> For clean Markdown of any page, append .md to the page URL.
> For a complete documentation index, see https://docs.nvidia.com/nemo/automodel/llms.txt.
> For AI client integration (Claude Code, Cursor, etc.), connect to the MCP server at https://docs.nvidia.com/nemo/automodel/_mcp/server.

# nemo_automodel.components.models.nemotron_omni.model

NemotronOmni (NemotronH\_Nano\_Omni\_Reasoning\_V3) custom model for Nemo Automodel.

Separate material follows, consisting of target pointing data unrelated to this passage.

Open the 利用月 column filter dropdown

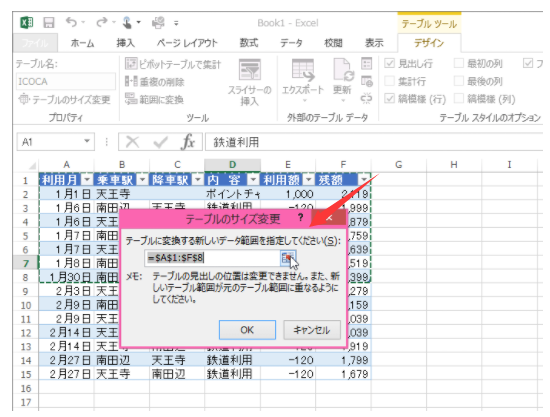[x=87, y=180]
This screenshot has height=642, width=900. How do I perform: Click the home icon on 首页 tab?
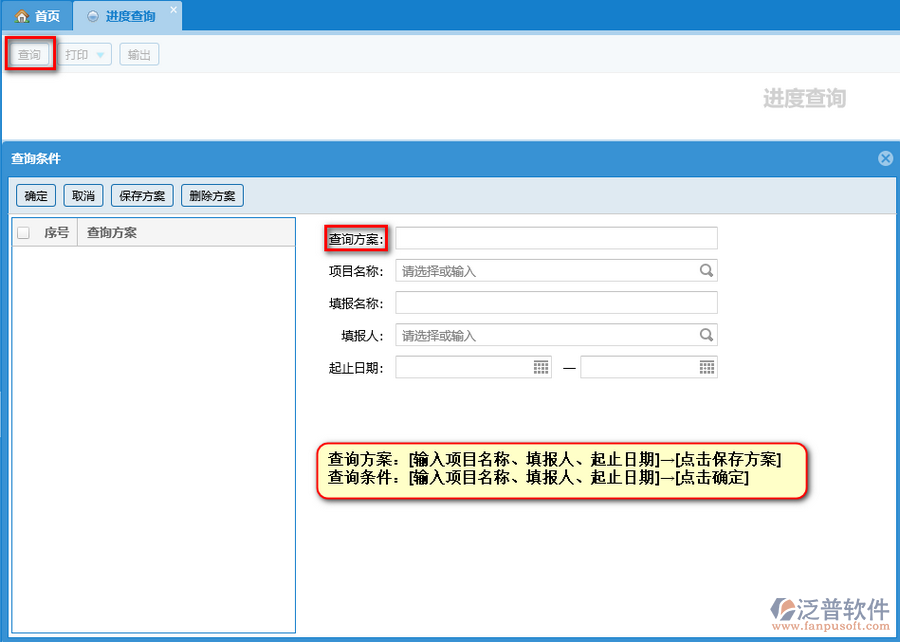[x=21, y=17]
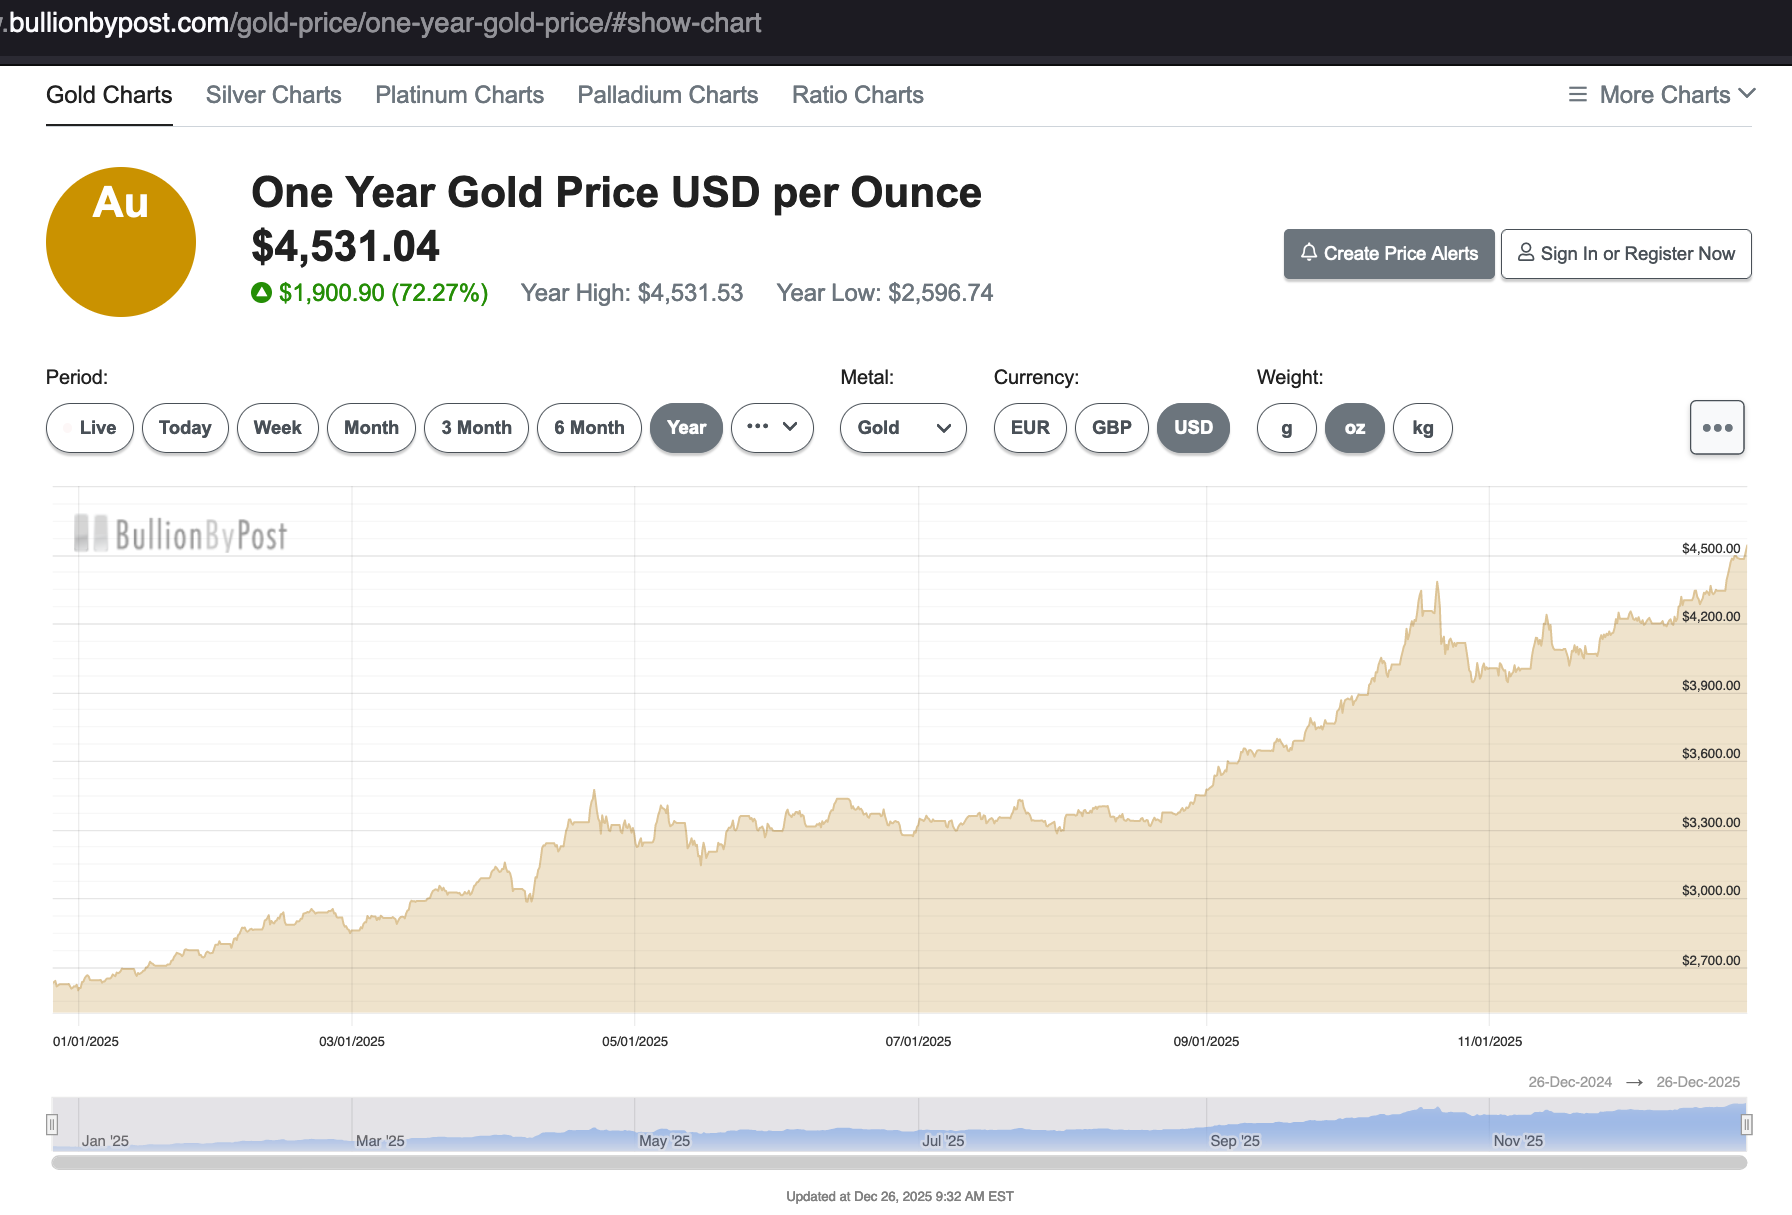Screen dimensions: 1792x1215
Task: Switch currency to EUR
Action: (x=1029, y=428)
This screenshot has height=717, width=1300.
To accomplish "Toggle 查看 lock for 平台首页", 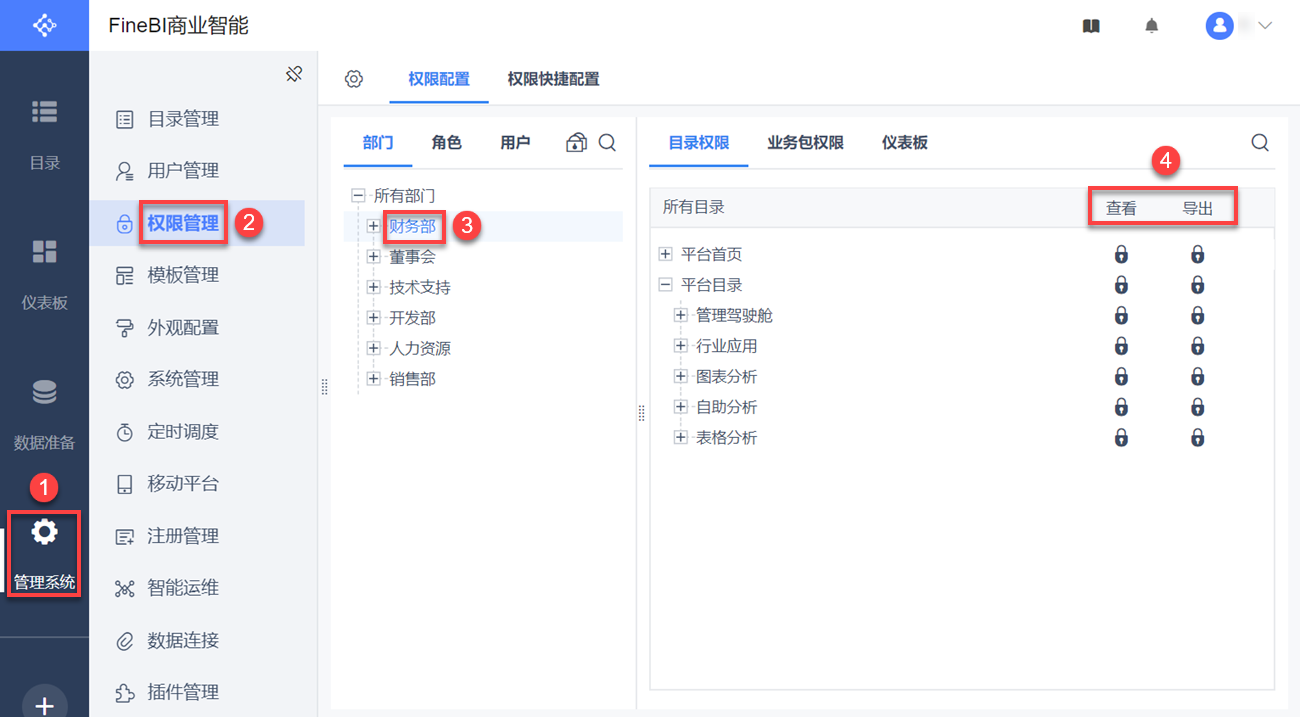I will [x=1121, y=255].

This model is a VLM (vision-language model) with:

* Vision encoder: RADIO v2.5-H (ViT-Huge, patch\_size=16) -- loaded from HF
* Audio encoder: Parakeet (FastConformer-based) -- loaded from HF
* LLM: NemotronH (hybrid Mamba+Attention MoE) -- reuses nemotron\_v3 custom implementation
* Projectors: MLP projectors for vision->LLM and audio->LLM

Architecture name: "NemotronH\_Nano\_Omni\_Reasoning\_V3" (from config.json)

## Module Contents

### Classes

| Name                                                                                                                                 | Description                                                                      |
| ------------------------------------------------------------------------------------------------------------------------------------ | -------------------------------------------------------------------------------- |
| [`NemotronOmniConfig`](#nemo_automodel-components-models-nemotron_omni-model-NemotronOmniConfig)                                     | Configuration for the NemotronOmni (NemotronH\_Nano\_Omni\_Reasoning\_V3) model. |
| [`NemotronOmniForConditionalGeneration`](#nemo_automodel-components-models-nemotron_omni-model-NemotronOmniForConditionalGeneration) | NemotronOmni VLM model for conditional generation (training).                    |
| [`RMSNorm`](#nemo_automodel-components-models-nemotron_omni-model-RMSNorm)                                                           | Root Mean Square Layer Normalization.                                            |
| [`SoundProjection`](#nemo_automodel-components-models-nemotron_omni-model-SoundProjection)                                           | MLP projector from sound encoder to LLM hidden space.                            |
| [`SquaredReLU`](#nemo_automodel-components-models-nemotron_omni-model-SquaredReLU)                                                   | Squared ReLU activation: ReLU(x)^2.                                              |
| [`VisionProjector`](#nemo_automodel-components-models-nemotron_omni-model-VisionProjector)                                           | MLP projector from vision encoder to LLM hidden space.                           |
| [`_ModelProxy`](#nemo_automodel-components-models-nemotron_omni-model-_ModelProxy)                                                   | Thin proxy so the MoE parallelizer can navigate model.model.moe\_config          |

### Data

[`ModelClass`](#nemo_automodel-components-models-nemotron_omni-model-ModelClass)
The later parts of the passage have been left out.